** WHAT TO WORK ON **
Repeat only part of the entries. Start at the line that has "Instruction: Click the 4 Mar 2022 date" and keep going through the last line, exactly as given.
== Segment start ==
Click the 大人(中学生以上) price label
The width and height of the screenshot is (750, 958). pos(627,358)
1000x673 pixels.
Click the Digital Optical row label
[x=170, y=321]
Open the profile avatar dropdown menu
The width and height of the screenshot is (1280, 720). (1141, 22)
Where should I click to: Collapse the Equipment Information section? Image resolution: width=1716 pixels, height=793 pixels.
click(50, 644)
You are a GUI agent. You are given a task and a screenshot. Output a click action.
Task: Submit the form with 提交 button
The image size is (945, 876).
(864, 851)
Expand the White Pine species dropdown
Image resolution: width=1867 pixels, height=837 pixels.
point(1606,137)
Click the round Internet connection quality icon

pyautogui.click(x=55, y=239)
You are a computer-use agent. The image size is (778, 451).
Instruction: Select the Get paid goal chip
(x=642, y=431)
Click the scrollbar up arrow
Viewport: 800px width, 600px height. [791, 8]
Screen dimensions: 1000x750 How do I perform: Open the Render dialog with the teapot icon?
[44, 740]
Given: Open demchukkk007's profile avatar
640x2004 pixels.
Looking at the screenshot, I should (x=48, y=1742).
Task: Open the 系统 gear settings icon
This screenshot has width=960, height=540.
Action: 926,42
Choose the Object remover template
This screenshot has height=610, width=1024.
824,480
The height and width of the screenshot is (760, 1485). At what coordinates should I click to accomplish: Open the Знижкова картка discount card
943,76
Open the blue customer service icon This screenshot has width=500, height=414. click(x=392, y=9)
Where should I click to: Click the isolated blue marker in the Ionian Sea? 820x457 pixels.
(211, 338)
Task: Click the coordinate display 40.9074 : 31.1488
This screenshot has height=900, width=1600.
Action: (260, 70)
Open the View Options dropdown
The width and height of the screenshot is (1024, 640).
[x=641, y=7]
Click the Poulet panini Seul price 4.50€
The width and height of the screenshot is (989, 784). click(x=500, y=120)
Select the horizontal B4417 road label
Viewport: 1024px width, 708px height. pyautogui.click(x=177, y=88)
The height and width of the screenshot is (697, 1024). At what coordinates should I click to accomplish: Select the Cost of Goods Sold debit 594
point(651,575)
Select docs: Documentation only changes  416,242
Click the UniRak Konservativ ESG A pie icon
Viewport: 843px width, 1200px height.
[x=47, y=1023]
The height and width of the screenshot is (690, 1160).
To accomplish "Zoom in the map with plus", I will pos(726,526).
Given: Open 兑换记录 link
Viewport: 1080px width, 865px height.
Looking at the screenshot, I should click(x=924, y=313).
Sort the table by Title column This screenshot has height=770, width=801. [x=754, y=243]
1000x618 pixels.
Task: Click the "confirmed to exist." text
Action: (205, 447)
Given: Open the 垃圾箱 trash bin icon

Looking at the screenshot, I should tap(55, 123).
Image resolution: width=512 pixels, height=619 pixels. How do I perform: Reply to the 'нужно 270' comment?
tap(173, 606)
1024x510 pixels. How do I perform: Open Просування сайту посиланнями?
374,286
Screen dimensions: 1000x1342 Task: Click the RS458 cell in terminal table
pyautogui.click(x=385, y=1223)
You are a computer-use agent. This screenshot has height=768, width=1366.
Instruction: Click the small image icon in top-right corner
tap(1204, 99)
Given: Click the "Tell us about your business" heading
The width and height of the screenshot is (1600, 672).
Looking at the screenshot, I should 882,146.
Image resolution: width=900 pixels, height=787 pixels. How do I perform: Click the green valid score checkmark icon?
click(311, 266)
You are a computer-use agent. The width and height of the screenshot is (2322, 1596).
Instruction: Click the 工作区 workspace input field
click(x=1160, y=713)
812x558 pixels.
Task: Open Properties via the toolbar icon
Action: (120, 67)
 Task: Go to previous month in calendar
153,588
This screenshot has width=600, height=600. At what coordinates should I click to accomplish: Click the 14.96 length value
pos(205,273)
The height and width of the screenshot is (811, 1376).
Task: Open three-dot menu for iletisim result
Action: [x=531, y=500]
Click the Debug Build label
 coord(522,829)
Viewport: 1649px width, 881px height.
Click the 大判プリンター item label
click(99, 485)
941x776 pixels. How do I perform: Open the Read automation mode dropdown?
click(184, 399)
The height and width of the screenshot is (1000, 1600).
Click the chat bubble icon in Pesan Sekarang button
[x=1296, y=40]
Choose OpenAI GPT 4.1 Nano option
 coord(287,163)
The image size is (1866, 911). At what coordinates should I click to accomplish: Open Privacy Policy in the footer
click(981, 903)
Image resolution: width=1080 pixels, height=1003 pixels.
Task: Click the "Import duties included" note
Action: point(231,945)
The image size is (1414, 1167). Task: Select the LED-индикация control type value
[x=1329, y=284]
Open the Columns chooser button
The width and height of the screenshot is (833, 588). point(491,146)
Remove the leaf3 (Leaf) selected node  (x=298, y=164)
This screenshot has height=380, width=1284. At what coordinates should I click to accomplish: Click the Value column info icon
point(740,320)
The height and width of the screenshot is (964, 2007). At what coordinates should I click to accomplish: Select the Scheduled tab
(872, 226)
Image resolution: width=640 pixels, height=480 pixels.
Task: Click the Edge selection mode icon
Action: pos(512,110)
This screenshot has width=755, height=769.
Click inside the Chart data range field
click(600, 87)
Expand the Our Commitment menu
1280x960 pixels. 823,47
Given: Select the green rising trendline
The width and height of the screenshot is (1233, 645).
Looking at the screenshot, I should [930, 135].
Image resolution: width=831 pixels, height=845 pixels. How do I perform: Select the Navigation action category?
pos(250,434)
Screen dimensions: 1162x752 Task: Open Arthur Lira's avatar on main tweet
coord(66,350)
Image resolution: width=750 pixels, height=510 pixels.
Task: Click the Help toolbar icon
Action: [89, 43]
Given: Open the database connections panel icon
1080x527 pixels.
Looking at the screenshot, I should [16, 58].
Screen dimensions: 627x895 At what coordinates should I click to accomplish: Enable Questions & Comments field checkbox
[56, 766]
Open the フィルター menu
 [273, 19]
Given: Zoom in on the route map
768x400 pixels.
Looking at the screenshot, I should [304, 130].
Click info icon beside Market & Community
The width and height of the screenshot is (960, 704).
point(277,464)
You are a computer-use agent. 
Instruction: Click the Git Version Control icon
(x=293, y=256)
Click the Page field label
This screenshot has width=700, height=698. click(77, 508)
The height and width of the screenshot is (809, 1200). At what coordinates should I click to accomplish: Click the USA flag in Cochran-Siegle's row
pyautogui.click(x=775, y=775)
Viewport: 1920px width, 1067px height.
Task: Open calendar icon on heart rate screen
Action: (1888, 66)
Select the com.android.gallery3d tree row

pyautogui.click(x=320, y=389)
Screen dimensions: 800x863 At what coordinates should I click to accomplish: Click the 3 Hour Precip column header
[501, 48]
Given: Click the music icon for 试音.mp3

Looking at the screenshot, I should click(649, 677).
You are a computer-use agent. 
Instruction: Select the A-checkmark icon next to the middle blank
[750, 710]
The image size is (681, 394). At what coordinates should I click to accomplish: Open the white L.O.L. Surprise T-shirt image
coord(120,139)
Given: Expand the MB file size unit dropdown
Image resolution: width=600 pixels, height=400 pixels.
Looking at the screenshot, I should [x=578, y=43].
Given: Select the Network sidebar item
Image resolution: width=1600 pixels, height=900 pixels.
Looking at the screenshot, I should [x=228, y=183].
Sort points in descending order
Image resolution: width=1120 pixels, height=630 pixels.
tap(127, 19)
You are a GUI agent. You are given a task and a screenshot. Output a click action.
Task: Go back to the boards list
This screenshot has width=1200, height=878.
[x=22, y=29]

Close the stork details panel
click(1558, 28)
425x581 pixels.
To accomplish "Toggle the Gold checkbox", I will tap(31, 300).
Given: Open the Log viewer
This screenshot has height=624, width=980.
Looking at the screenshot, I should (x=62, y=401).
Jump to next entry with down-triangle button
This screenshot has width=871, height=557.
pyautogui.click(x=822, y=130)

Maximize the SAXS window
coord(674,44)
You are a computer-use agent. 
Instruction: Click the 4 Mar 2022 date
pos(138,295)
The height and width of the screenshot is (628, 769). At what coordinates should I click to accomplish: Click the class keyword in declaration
== Segment end ==
** YOUR SOLUTION **
Instruction: Click the 4 Mar 2022 date
pos(138,295)
The height and width of the screenshot is (628, 769). At what coordinates should I click to accomplish: Click the class keyword in declaration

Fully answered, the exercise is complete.